The storytelling is undeniably (and unsurprisingly) broad, but the masala treatment transforms what was simplistic and didactic in Bhandarkar’s earlier films into something touching, open-hearted, sentimental in a sweetly cornball style. I’m talking about the scene in the barbershop after we hear Kishore Kumar’s songs have been banned on the radio because the singer refused to perform at a function organised by higher-ups. An argument breaks out in the barbershop, and one man begins to sing a Kishore Kumar song, and everyone joins in.
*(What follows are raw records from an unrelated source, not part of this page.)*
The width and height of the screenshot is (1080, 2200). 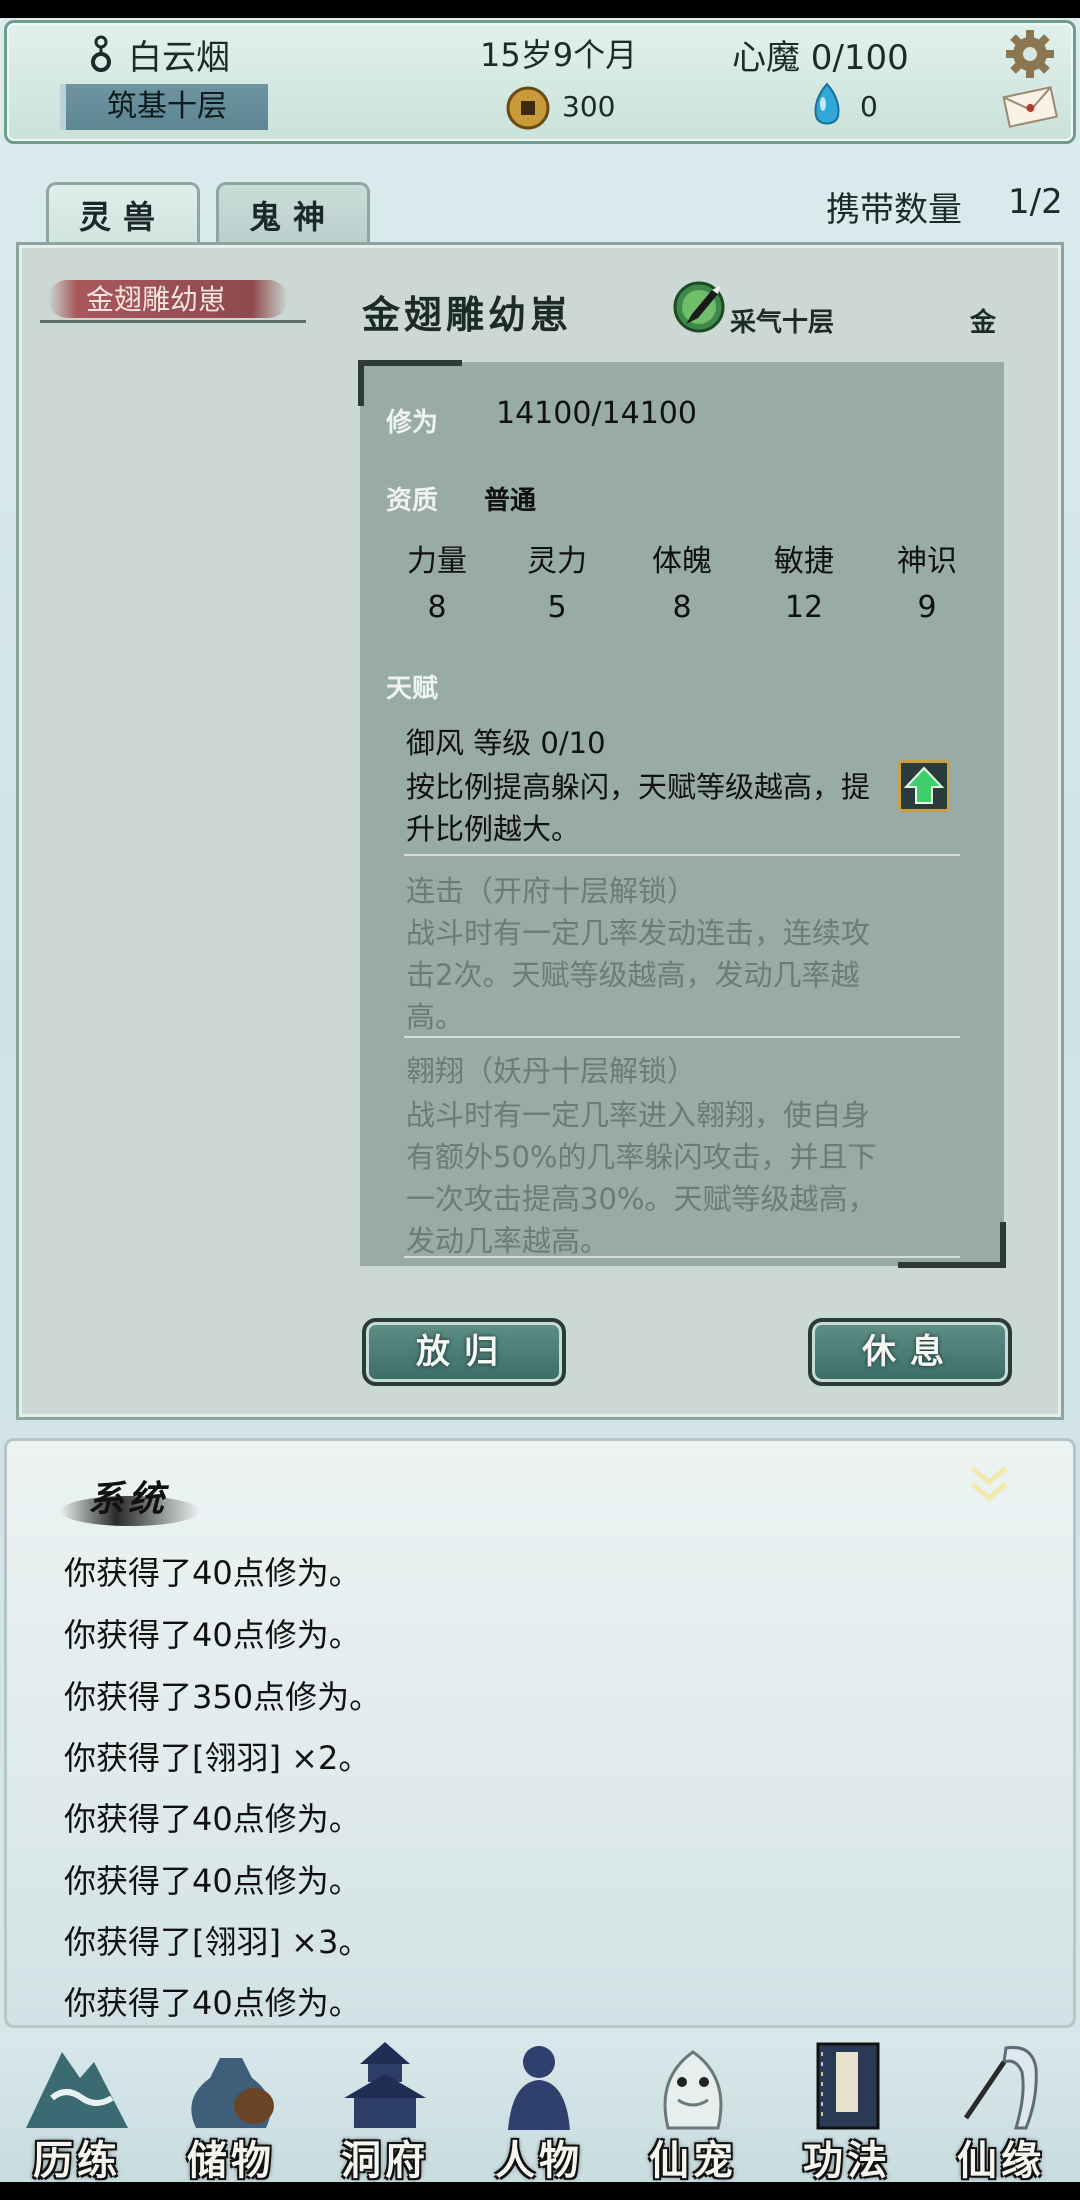 What do you see at coordinates (293, 214) in the screenshot?
I see `tab-ghost-god: 鬼神` at bounding box center [293, 214].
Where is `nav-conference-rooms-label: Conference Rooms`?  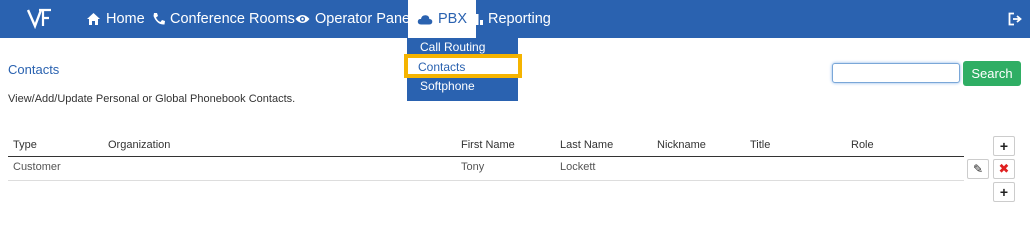 nav-conference-rooms-label: Conference Rooms is located at coordinates (232, 19).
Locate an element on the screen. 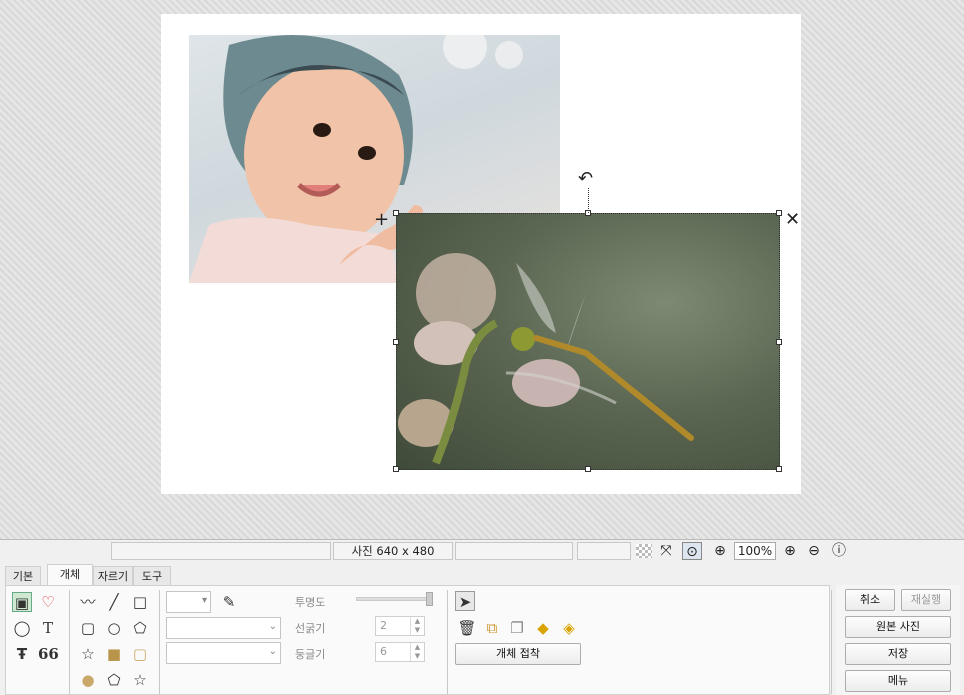  move-cursor-icon: + is located at coordinates (382, 220).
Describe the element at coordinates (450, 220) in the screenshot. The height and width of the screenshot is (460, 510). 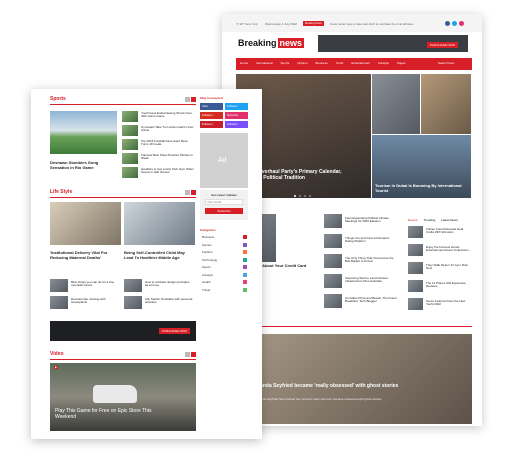
I see `tab-latest: Latest News` at that location.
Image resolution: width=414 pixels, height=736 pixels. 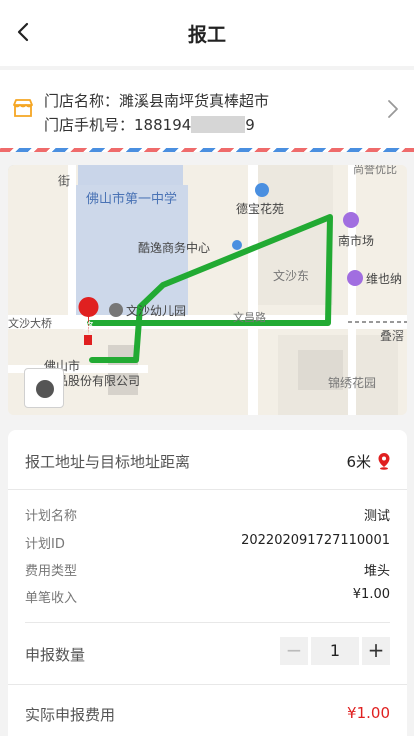 What do you see at coordinates (174, 248) in the screenshot?
I see `map-label-business: 酷逸商务中心` at bounding box center [174, 248].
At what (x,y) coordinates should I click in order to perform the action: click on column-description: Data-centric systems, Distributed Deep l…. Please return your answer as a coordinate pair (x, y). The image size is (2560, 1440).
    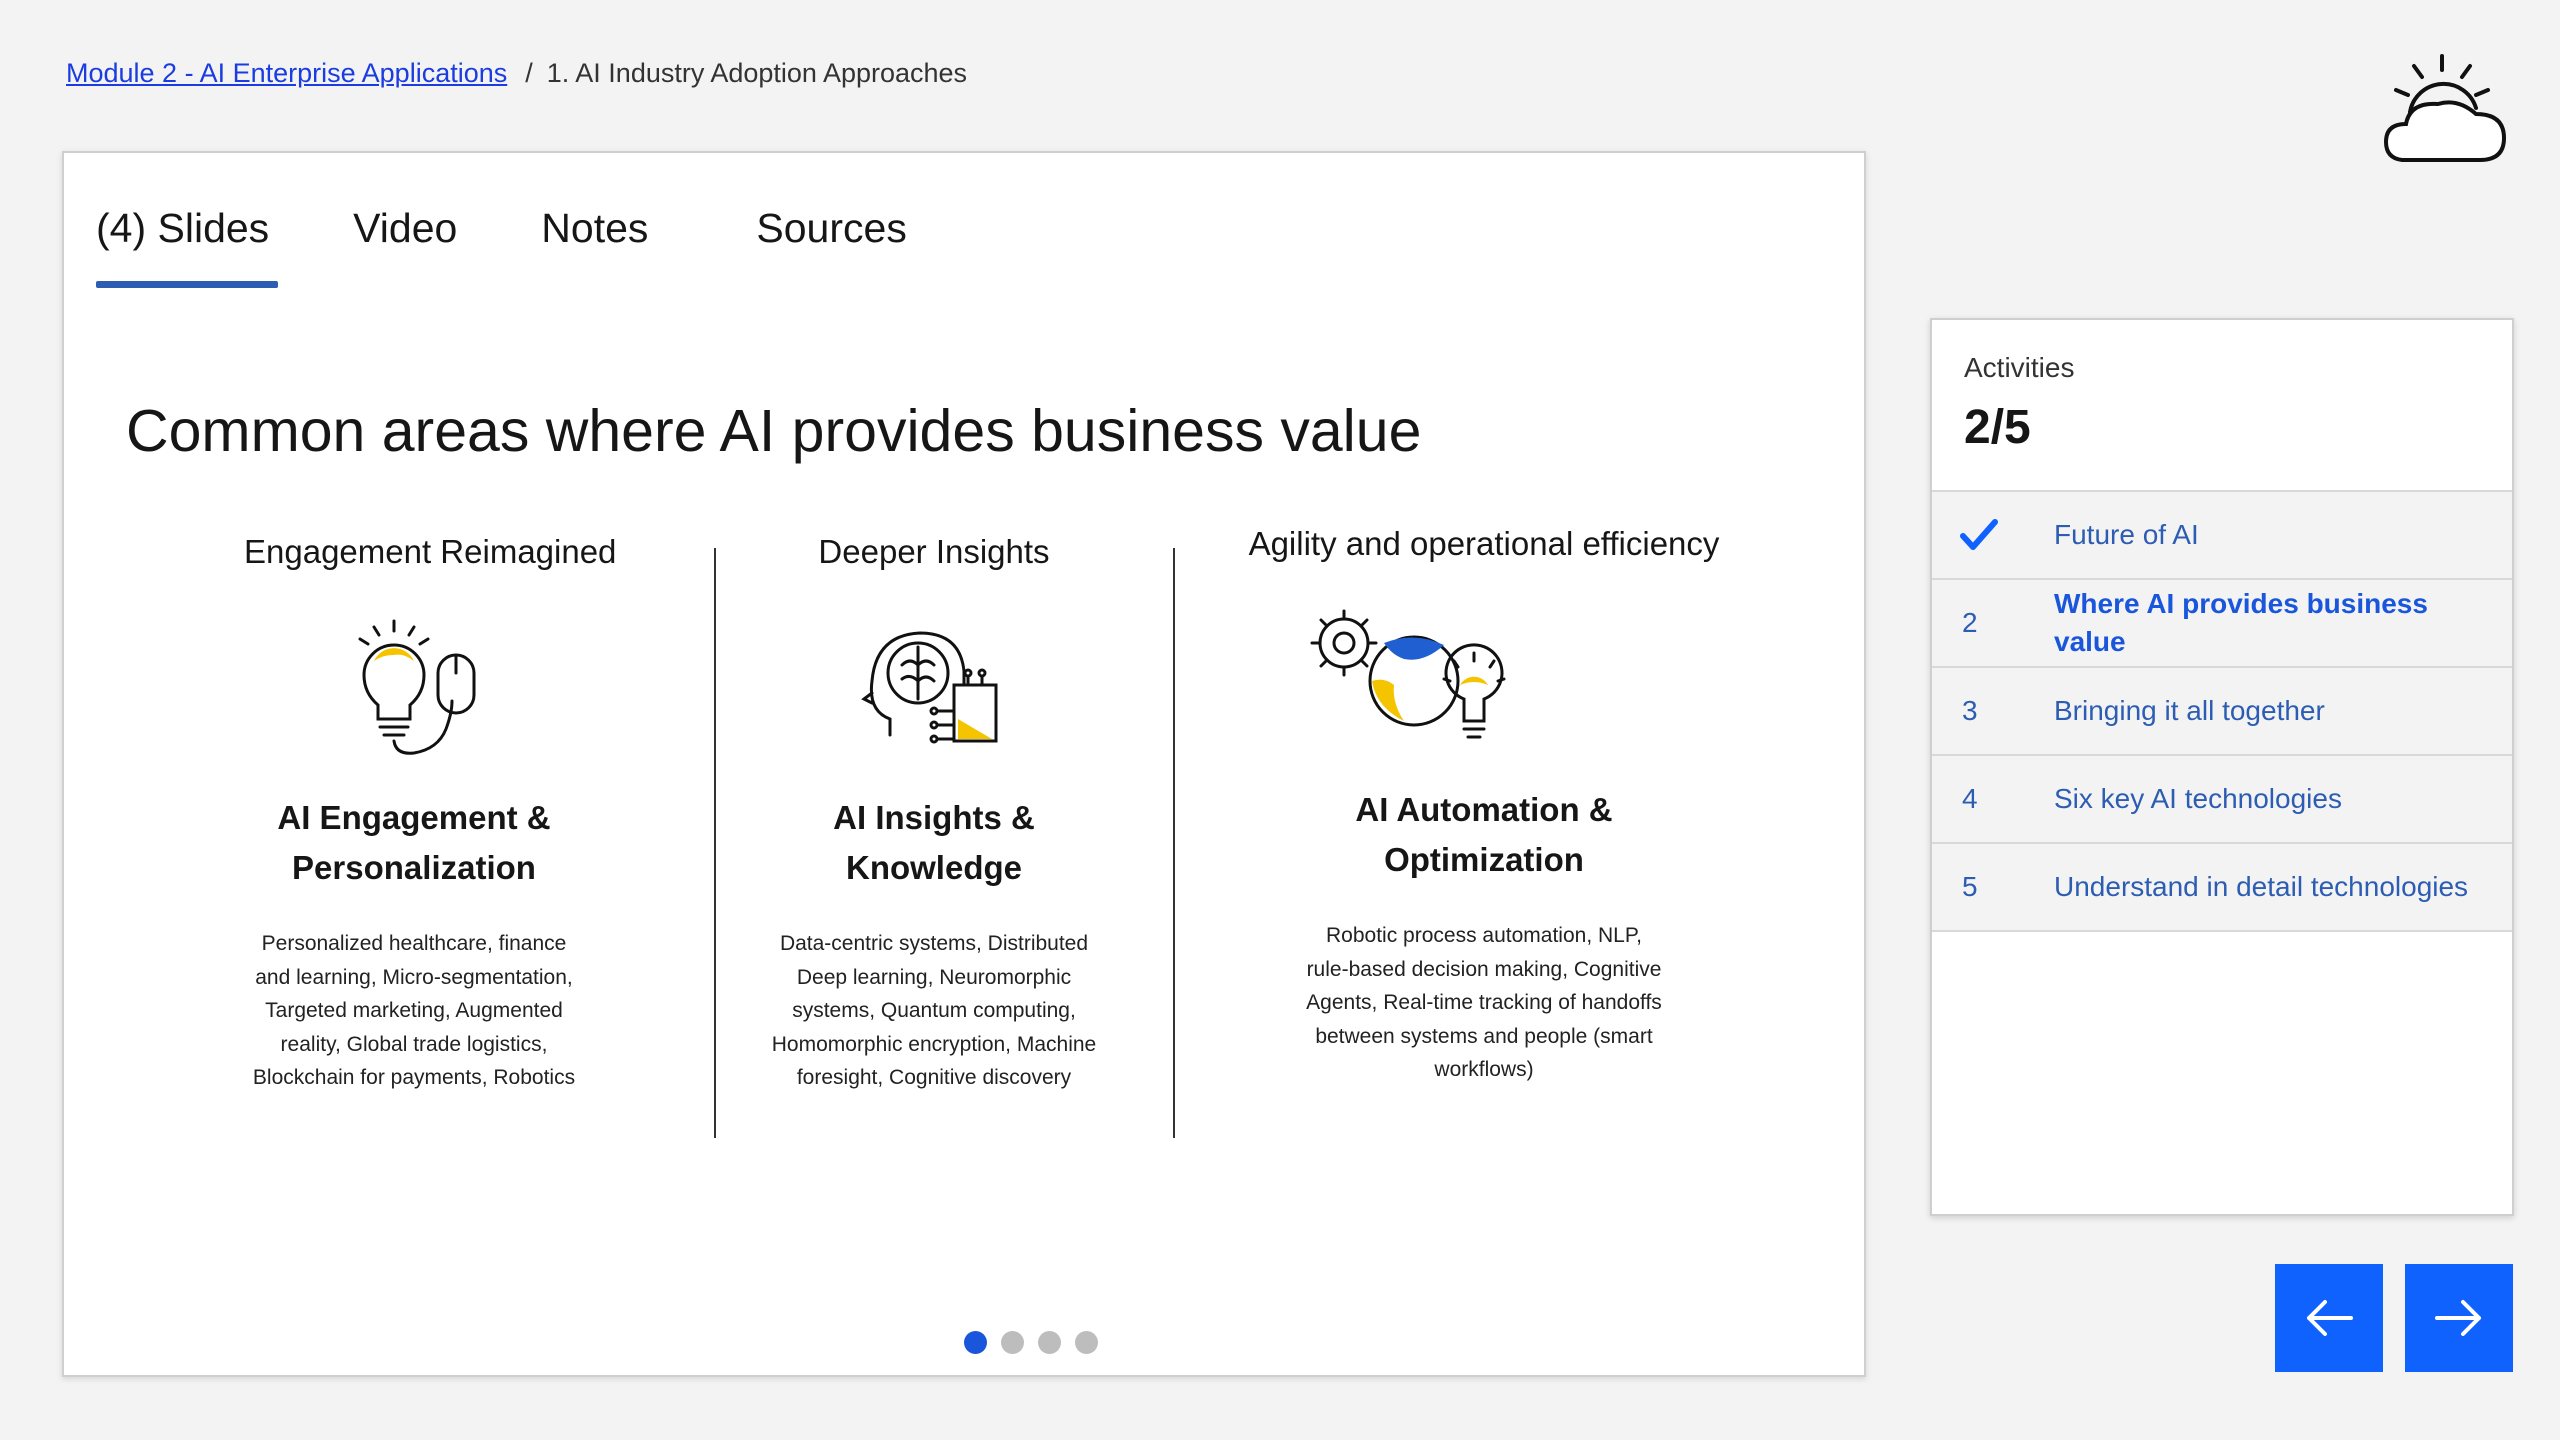
    Looking at the image, I should click on (934, 1010).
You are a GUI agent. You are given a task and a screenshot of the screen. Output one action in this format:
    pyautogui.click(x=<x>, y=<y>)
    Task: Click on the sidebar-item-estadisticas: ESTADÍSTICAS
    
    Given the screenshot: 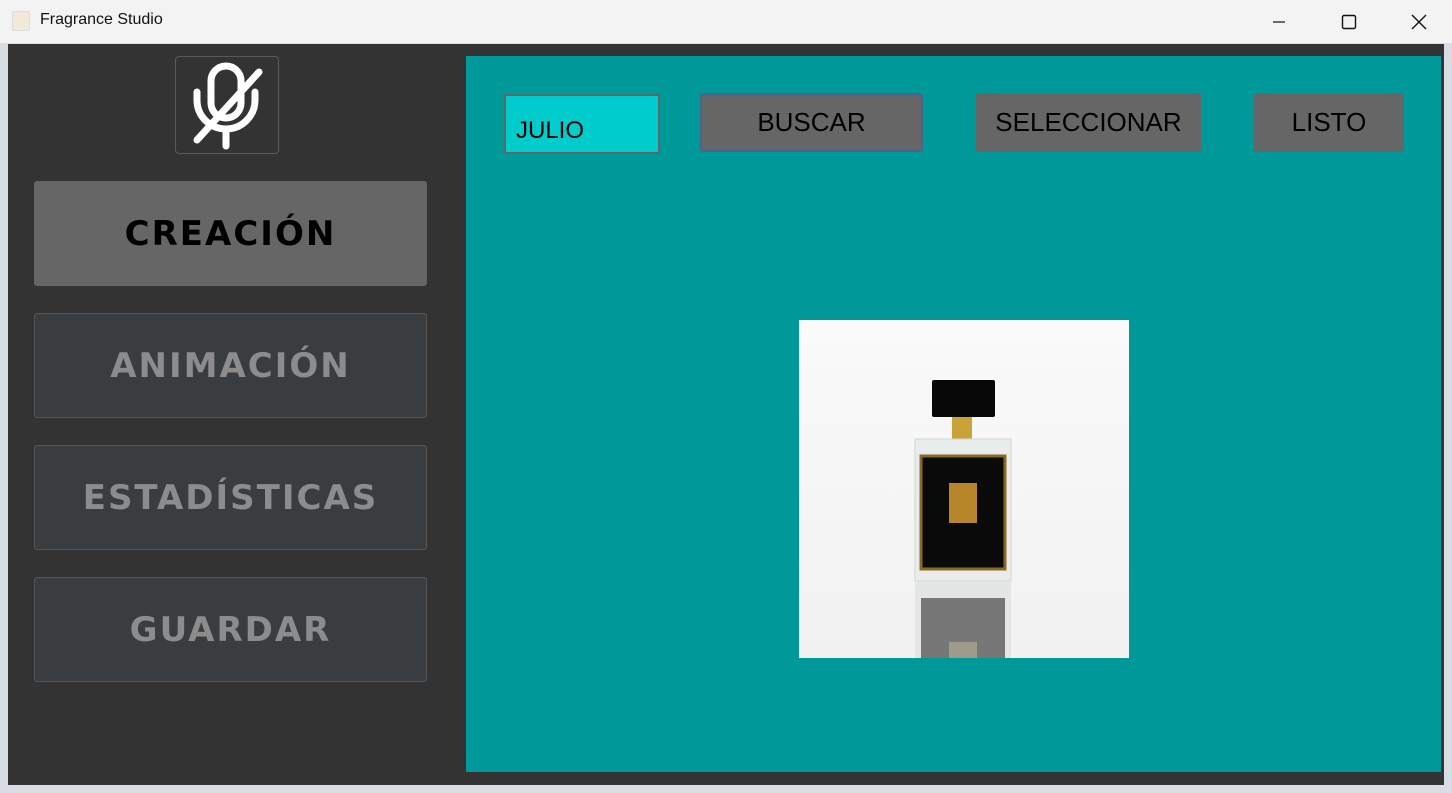 What is the action you would take?
    pyautogui.click(x=230, y=498)
    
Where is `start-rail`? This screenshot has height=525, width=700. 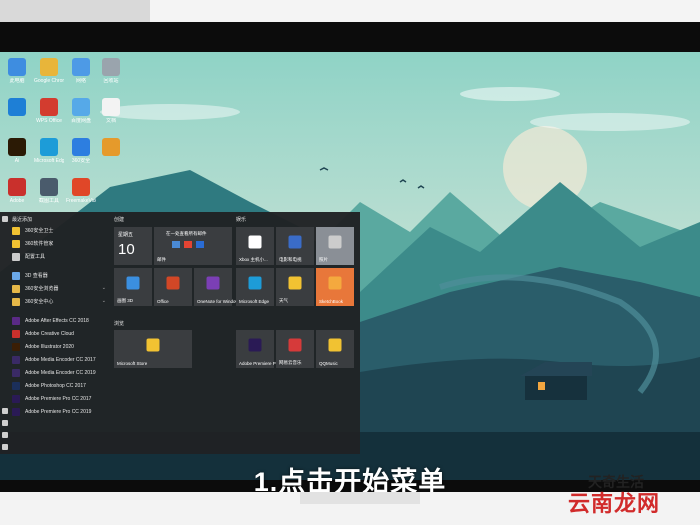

I don’t know if Bhandarkar has seen Casablanca, but the stretch is reminiscent of the La Marseillaise sequence, an impromptu marshalling of a sense of togetherness. The song is Aa chal ke tujhe, which dreams of a better place, a better tomorrow.

Kirti Kulhari is a major reason the film works to the extent it does. Her hushed performance is a tonal counterpoint to the filmmaking – even when the film is loud, she isn’t. She manages something miraculous – she almost transforms an archetype into a character. It takes a bit of extrapolation to buy into her transformation, but when an evil regime has taken away your home, the orphaned children you’ve come to look at as your own (Indu grew up an orphan too), your friend (a very moving Sheeba Chaddha), it’s not inconceivable that you rise in rebellion. It’s a shame that the score doesn’t trust her performance, nudging us constantly with cues about how to feel. The emotion on her face is all the background music we need.